Die Wissenschaftler identifizierten Wachstumshormon und Prolaktin als entscheidende Faktoren für dieses Migrationsverhalten. Beide Hormone zeigten schlafabhängige Konzentrationsänderungen im Plasma, mit höheren Werten bei den Teilnehmern, die nachts geschlafen hatten. „Unsere Ergebnisse haben auch potenzielle klinische Implikationen“, sagt Besedovsky. “ So könnten Wachstumshormon und Prolaktin als neue Adjuvanzien zur Förderung der Immunantwort nach einer Impfung in Betracht gezogen werden, insbesondere bei älteren Menschen, die typischerweise während des Schlafs einen reduzierten Spiegel dieser Hormone aufweisen. Insgesamt sehen die Autoren die Studie als einen wichtigen Schritt zum besseren Verständnis, warum Schlaf die Immunantwort – beispielsweise nach einer Impfung – unterstützt und warum Impfstoffe bei älteren Menschen oft weniger wirksam sind.

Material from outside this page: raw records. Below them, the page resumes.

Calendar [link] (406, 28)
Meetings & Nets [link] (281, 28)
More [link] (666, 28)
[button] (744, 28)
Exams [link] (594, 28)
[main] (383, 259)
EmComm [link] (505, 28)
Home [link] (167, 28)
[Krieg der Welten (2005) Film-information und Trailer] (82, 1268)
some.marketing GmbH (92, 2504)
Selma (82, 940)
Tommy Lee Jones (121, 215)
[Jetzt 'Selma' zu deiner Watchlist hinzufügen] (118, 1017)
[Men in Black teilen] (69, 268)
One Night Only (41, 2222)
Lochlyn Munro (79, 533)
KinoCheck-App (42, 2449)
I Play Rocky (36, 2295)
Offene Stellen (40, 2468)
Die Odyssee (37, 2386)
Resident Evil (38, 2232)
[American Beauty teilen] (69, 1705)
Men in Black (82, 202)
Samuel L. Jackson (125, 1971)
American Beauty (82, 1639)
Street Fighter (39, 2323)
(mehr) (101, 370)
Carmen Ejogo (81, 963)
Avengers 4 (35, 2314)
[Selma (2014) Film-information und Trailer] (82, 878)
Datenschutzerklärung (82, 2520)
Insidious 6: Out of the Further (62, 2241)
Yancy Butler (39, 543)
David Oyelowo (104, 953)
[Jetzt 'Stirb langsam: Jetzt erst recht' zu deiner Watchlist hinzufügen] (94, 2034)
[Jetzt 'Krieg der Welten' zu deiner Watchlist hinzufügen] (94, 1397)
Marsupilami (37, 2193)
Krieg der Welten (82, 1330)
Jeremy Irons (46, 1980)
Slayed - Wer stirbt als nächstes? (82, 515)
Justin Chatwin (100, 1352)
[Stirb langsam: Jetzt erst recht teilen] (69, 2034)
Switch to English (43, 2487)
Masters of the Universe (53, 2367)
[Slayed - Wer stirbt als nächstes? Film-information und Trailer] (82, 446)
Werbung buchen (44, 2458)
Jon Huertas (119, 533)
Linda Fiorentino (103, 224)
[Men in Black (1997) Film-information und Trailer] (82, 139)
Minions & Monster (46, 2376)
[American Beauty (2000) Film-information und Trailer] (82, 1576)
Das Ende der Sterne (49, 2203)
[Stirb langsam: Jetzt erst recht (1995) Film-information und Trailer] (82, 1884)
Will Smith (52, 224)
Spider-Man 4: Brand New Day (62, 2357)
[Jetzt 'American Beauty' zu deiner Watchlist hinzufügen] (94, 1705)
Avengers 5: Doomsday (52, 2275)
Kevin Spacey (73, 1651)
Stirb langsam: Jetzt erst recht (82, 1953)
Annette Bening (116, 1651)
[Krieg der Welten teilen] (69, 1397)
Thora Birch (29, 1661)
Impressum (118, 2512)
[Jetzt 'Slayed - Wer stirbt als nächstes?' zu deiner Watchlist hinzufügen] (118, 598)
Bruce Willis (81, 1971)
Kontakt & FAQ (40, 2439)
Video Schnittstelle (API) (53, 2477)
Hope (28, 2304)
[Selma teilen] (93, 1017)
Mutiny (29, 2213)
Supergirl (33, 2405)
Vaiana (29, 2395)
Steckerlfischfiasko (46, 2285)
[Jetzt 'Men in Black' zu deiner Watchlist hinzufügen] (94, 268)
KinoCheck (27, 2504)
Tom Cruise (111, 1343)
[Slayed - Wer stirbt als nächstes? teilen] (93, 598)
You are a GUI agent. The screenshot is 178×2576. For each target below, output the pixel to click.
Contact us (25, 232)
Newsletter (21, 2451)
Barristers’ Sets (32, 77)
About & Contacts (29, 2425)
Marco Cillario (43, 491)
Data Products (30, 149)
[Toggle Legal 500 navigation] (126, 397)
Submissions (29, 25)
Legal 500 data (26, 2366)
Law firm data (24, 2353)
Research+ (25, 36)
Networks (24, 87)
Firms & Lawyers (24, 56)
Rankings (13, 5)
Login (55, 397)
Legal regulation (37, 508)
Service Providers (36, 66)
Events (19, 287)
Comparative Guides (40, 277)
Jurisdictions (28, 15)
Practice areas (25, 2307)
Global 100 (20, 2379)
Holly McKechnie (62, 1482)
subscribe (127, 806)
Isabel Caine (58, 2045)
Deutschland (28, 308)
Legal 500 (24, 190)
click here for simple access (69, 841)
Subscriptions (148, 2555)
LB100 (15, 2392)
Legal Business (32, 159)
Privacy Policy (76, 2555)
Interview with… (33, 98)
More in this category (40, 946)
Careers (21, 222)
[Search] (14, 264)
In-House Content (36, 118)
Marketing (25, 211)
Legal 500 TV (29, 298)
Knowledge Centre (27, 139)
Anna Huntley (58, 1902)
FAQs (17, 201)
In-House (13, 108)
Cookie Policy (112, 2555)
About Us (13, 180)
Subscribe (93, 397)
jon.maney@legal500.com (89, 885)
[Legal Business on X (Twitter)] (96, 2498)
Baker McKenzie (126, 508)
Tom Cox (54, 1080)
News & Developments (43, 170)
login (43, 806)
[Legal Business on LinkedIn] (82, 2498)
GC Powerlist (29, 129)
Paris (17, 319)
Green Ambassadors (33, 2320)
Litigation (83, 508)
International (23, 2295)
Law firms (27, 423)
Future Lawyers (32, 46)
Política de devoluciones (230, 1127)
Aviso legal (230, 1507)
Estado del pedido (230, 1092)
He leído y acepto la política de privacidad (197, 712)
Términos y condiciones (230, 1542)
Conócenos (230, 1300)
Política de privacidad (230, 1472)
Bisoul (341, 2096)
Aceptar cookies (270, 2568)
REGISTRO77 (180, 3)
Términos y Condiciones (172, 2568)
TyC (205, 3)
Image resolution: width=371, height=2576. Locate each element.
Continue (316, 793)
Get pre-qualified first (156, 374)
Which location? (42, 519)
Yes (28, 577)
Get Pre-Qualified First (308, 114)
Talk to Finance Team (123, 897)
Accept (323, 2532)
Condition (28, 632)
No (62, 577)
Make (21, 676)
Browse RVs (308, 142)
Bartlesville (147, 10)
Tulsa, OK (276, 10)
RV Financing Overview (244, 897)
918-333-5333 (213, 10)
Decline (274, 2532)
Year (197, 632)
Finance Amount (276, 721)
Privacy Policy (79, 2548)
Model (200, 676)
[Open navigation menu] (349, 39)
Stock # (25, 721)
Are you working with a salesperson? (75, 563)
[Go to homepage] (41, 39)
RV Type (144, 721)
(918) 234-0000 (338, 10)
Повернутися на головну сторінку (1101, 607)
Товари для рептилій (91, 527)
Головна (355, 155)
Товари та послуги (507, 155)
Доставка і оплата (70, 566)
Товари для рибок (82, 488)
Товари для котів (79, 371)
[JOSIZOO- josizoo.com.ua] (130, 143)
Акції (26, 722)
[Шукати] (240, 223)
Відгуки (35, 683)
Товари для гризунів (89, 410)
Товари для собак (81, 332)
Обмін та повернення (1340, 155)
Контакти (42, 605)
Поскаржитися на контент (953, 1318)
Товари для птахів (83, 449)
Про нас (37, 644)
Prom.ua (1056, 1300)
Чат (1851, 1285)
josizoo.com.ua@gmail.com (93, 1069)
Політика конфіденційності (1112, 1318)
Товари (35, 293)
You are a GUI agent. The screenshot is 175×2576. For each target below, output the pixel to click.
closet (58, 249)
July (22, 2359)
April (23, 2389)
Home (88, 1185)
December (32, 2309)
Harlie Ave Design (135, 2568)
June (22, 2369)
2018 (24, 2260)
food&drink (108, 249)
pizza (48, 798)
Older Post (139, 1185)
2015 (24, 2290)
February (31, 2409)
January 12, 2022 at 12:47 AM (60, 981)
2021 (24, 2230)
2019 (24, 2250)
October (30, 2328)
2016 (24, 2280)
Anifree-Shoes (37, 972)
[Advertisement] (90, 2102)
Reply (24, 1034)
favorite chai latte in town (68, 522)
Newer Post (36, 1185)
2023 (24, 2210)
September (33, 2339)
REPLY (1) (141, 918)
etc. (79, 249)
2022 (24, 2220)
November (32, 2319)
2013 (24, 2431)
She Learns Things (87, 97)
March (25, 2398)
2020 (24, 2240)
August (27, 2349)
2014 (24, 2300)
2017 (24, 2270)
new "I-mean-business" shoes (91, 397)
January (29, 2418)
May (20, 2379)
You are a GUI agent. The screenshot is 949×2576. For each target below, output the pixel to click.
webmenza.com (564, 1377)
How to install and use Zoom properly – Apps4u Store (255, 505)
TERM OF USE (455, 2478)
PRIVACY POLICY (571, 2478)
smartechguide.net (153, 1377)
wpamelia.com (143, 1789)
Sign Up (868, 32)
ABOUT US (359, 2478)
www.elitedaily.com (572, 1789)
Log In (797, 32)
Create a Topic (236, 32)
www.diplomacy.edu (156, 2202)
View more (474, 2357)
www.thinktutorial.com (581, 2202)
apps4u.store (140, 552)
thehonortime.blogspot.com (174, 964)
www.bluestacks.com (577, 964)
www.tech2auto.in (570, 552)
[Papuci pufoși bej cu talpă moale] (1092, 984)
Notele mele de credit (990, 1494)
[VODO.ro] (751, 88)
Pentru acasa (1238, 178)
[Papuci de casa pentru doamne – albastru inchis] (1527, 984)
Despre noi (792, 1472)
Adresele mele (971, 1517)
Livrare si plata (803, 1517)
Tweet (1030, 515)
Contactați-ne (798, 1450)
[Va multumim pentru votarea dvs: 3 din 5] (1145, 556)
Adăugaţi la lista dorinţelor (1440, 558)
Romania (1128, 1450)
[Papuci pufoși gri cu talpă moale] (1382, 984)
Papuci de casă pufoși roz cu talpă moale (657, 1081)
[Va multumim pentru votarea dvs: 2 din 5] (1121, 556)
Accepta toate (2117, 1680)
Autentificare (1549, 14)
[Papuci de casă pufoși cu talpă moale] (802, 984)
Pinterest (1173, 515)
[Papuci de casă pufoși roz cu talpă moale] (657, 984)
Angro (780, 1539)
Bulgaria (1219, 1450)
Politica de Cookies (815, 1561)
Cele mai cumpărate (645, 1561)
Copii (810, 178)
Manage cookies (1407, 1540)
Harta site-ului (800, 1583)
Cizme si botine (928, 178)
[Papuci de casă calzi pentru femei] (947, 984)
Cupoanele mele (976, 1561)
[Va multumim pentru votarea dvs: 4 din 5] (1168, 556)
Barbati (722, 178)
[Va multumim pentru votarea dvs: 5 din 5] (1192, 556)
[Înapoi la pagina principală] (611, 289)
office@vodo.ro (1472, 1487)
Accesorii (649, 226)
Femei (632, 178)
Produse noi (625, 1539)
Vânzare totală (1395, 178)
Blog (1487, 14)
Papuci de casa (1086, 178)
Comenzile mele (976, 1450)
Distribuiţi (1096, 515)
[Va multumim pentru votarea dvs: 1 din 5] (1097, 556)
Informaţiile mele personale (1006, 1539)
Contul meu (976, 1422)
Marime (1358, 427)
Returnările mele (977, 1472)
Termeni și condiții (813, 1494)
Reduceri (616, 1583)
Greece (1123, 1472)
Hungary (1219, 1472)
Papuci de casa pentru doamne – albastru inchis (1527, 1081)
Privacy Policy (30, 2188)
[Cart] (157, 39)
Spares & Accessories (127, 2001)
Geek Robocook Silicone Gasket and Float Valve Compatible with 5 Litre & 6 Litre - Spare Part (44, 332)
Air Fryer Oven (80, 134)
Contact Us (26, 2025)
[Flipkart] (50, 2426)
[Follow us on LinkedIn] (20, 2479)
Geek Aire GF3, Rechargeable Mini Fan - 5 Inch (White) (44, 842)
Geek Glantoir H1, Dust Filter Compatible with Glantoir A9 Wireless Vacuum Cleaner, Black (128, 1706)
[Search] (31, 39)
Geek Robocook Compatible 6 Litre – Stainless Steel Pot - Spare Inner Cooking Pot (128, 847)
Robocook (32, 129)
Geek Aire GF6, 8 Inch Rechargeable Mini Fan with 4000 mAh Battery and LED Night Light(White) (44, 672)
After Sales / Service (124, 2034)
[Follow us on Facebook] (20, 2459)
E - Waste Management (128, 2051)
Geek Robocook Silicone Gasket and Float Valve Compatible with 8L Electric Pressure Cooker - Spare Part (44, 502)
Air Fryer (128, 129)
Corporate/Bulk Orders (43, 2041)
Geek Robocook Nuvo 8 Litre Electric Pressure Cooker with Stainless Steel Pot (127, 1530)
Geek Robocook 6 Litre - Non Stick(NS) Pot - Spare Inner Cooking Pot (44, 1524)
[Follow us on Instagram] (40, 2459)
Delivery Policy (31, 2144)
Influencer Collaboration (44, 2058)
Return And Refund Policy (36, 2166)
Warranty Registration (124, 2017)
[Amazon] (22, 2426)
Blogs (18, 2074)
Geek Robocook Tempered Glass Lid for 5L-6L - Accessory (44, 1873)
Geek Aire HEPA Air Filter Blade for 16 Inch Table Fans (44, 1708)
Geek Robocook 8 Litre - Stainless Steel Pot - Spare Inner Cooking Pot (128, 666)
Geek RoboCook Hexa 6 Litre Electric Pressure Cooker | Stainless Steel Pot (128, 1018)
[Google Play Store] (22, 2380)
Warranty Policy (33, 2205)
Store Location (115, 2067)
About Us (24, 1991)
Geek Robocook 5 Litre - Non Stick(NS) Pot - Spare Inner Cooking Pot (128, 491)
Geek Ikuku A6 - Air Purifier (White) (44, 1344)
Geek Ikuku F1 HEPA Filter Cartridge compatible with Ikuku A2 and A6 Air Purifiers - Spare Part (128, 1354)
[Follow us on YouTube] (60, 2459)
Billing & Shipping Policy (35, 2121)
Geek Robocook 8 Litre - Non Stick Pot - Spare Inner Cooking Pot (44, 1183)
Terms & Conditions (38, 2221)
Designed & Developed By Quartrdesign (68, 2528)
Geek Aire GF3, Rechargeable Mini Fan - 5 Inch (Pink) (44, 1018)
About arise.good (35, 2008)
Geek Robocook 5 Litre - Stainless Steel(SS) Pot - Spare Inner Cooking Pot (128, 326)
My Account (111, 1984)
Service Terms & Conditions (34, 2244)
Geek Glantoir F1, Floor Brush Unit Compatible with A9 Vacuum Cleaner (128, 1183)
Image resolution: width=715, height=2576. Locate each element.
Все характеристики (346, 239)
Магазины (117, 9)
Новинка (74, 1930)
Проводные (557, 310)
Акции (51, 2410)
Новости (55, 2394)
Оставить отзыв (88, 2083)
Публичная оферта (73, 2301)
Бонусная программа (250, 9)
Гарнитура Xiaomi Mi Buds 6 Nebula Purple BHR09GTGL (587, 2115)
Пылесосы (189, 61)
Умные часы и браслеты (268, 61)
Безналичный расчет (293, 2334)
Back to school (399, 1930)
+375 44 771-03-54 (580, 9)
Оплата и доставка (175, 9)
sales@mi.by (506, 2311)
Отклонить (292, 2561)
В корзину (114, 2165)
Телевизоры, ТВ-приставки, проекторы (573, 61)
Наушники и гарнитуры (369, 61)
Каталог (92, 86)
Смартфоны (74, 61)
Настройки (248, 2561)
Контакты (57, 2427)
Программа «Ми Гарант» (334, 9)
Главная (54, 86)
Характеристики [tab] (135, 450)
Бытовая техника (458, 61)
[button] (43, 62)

Das Immunsystem zum günstigen Zeitpunkt stimulieren
Durch die Entschlüsselung der Zellmigrationsmechanismen, die der Immunantwort zugrunde liegen, haben Wissenschaftler der Universität Genf (UNIGE) in der Schweiz und der Ludwig-Maximilians-Universität (LMU) in Deutschland gezeigt, dass die Aktivierung des Immunsystems je nach Tageszeit moduliert wird. Tatsächlich schwankt die Migration von Immunzellen von der Haut zu den Lymphknoten über einen Zeitraum von 24 Stunden. Die Immunfunktion ist in der Ruhephase am höchsten, kurz bevor die Aktivität wieder aufgenommen wird – bei Mäusen, die nachtaktive Tiere sind, am Nachmittag und beim Menschen am frühen Morgen. Diese Ergebnisse, die in der Fachzeitschrift Nature Immunology nachzulesen sind, legen nahe, dass die Tageszeit möglicherweise bei der Verabreichung von Impfstoffen oder Immuntherapien gegen Krebs berücksichtigt werden sollte, um deren Wirksamkeit zu erhöhen.
Zusätzliche Daten deuten auch darauf hin, dass bei Stimulation des Immunsystems zu verschiedenen Tageszeiten die gleichen Schwankungen auftreten, mit einem Höhepunkt am Morgen. Aber warum wird das Immunsystem von einem oszillierenden Rhythmus gesteuert? Circadiane Rhythmen fungieren als Energiesparsystem, um die Energieressourcen entsprechend den unmittelbarsten Bedürfnissen optimal zu nutzen. Könnte dies eine Möglichkeit für das Immunsystem sein, in Zeiten, in denen das Risiko einer Exposition gegenüber Krankheitserregern durch die Nahrungsaufnahme und/oder soziale Interaktionen am größten ist, in Alarmbereitschaft zu sein? Könnten wir ebenfalls abends und nachts anfälliger für Krankheitserreger sein? Das lässt sich derzeit noch nicht sagen. Nichtsdestotrotz wird die Bedeutung des zirkadianen Rhythmus für das Immunsystem gerade erst entdeckt und könnte sowohl für die präventive Impfung als auch für die Verabreichung von Antitumortherapien oder die Behandlung von Autoimmunerkrankungen von großer Bedeutung sein.